→ Your instructions
In the building energy text below, rename "thermal load" as "heat load" and write out the passage from "Scientists calculated the" up to and including "comfortable living conditions.".

Scientists calculated the theoretical minimum thermal load to lower energy requirements.

The heating and cooling of buildings forms a large part of global energy demand and is a significant, and increasing, contributor to carbon emissions.

In a bid to help curb these growing demands, a group of scientists and engineers from Lawrence Berkeley National Laboratory (Berkeley Lab), the National Renewable Energy Laboratory, and UC Berkeley has pioneered a framework for determining the minimum thermal energy required while maintaining comfortable living conditions.

In their study, published in the journal Joule, the researchers calculate the theoretical minimum thermal load in order to dramatically lower the energy required for heating and cooling buildings.

Calculating a baseline for occupant comfort

For their calculations, the team set up a baseline for occupant comfort with different building parameters — the theoretical minimum thermal load does not focus purely on calculating the amount of heating or cooling needed to make a living space comfortable.

→ Given information
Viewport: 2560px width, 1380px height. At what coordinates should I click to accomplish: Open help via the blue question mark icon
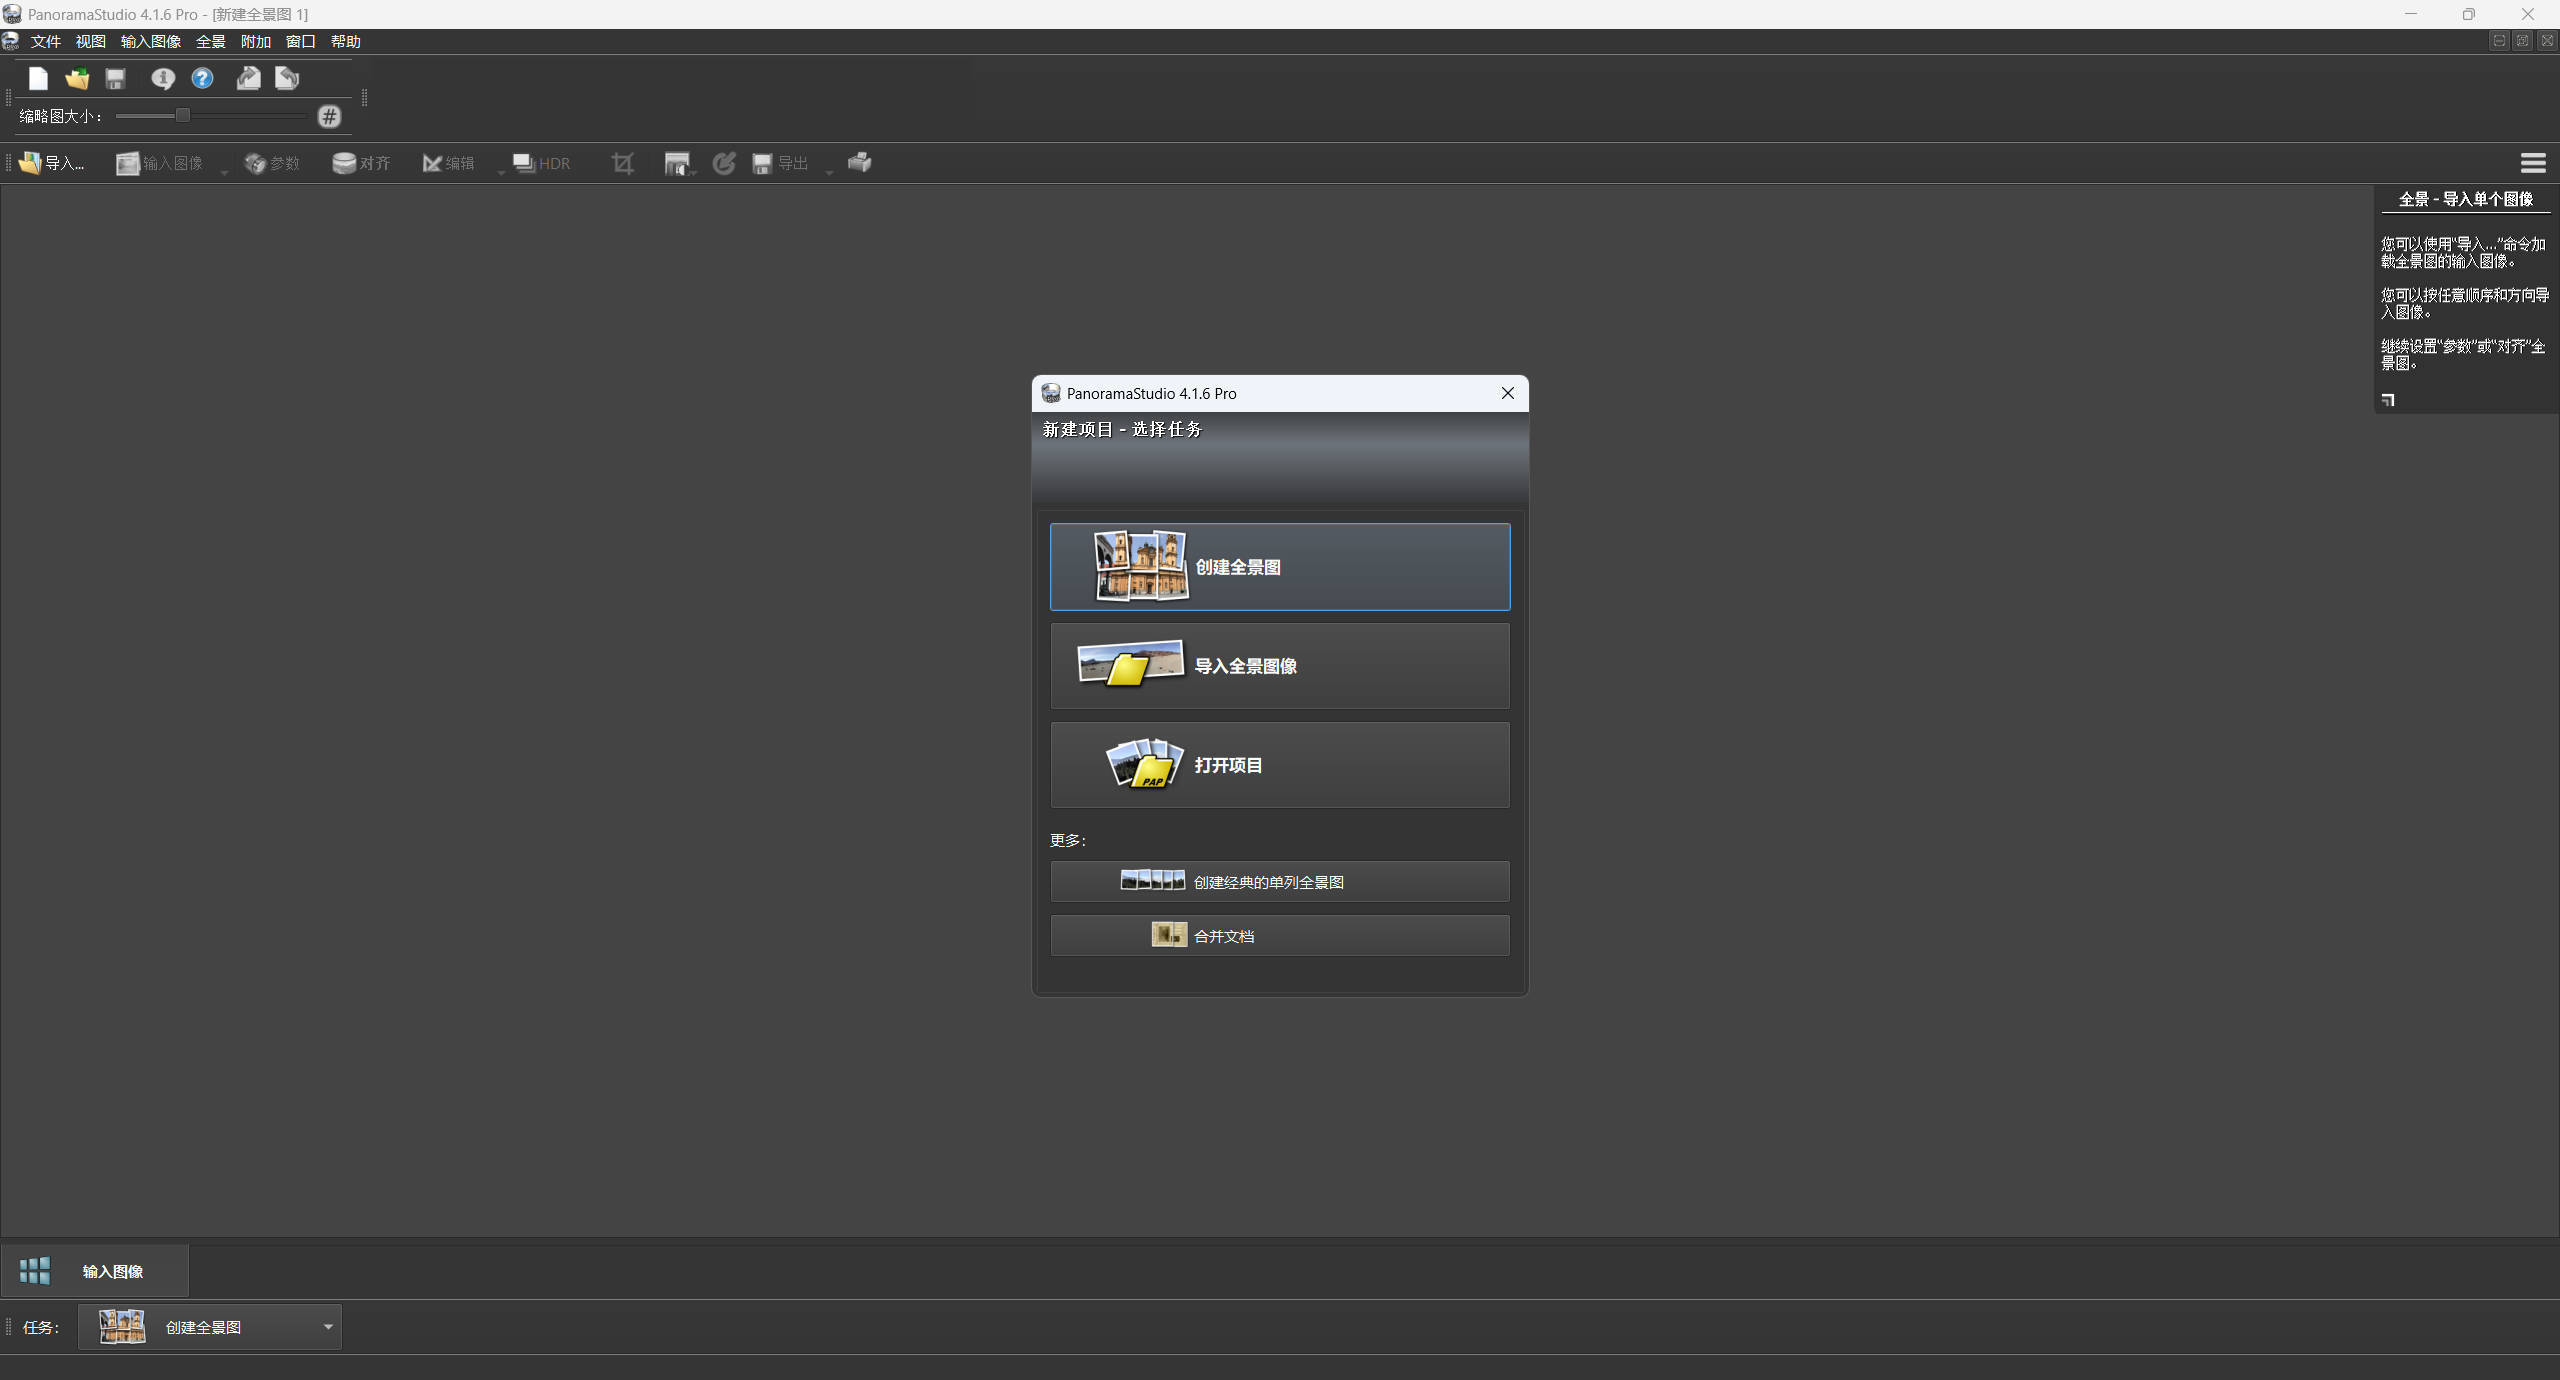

→ Final result
Scientists calculated the theoretical minimum heat load to lower energy requirements.

The heating and cooling of buildings forms a large part of global energy demand and is a significant, and increasing, contributor to carbon emissions.

In a bid to help curb these growing demands, a group of scientists and engineers from Lawrence Berkeley National Laboratory (Berkeley Lab), the National Renewable Energy Laboratory, and UC Berkeley has pioneered a framework for determining the minimum thermal energy required while maintaining comfortable living conditions.